Aim of the exercise: In the material below, find the line with "Instruction: Click the 25 y-axis value label" and the line with "Screen dimensions: 700x478". Output exactly those two lines and all lines between them, leaving out pictures.

Available records:
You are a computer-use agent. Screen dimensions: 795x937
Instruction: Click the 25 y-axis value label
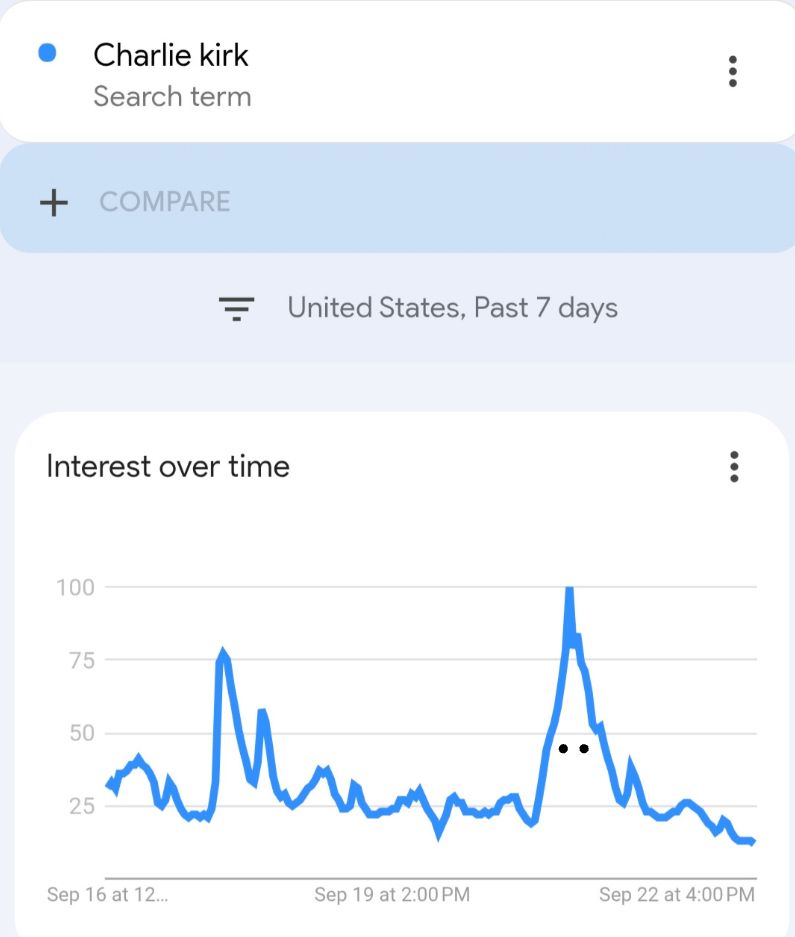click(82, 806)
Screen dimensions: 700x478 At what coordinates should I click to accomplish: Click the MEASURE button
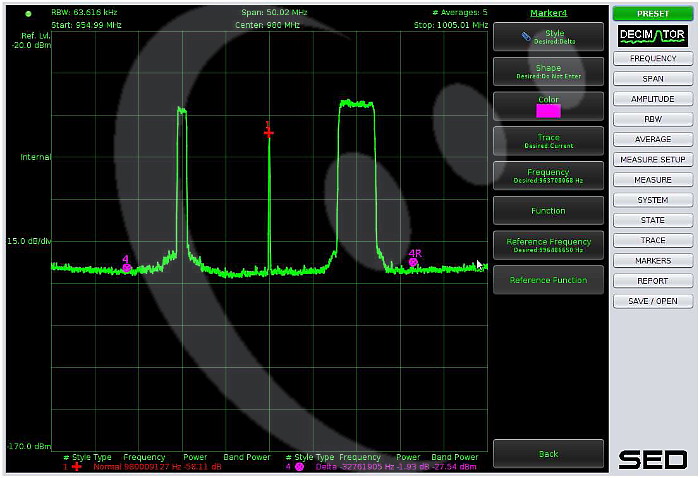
---
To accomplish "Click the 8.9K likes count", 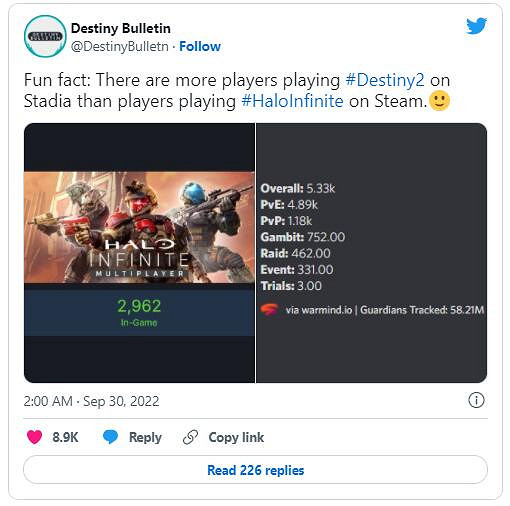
==
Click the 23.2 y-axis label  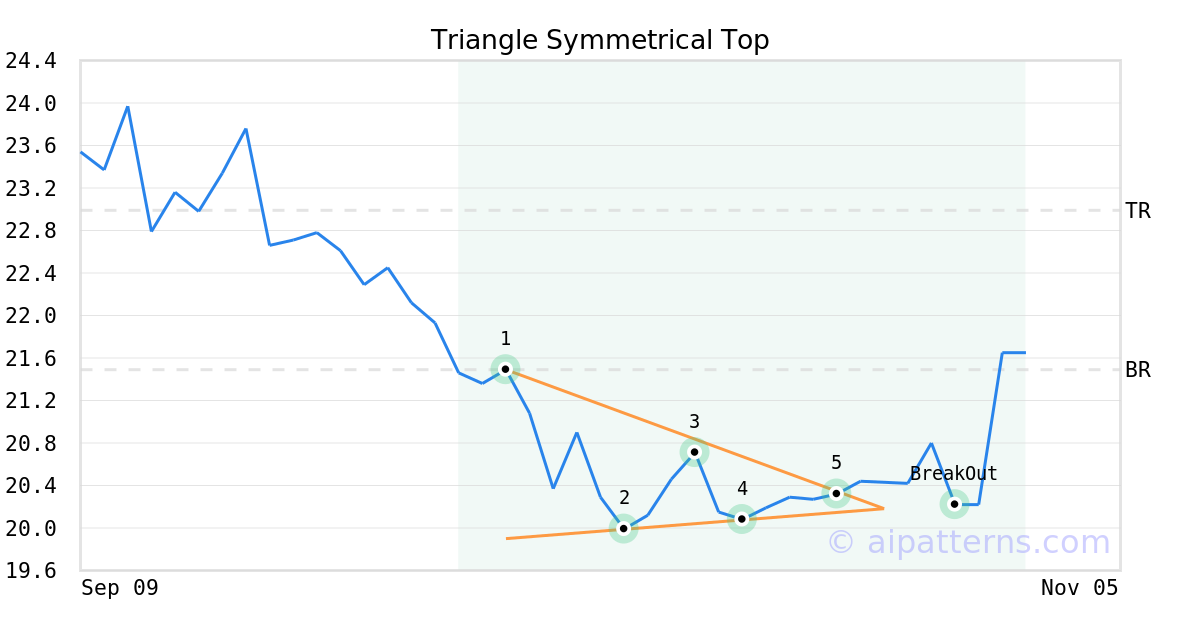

Result of this task:
Instruction: Click the 25 y-axis value label
click(82, 806)
Screen dimensions: 700x478 At what coordinates should I click to accomplish: Click the MEASURE button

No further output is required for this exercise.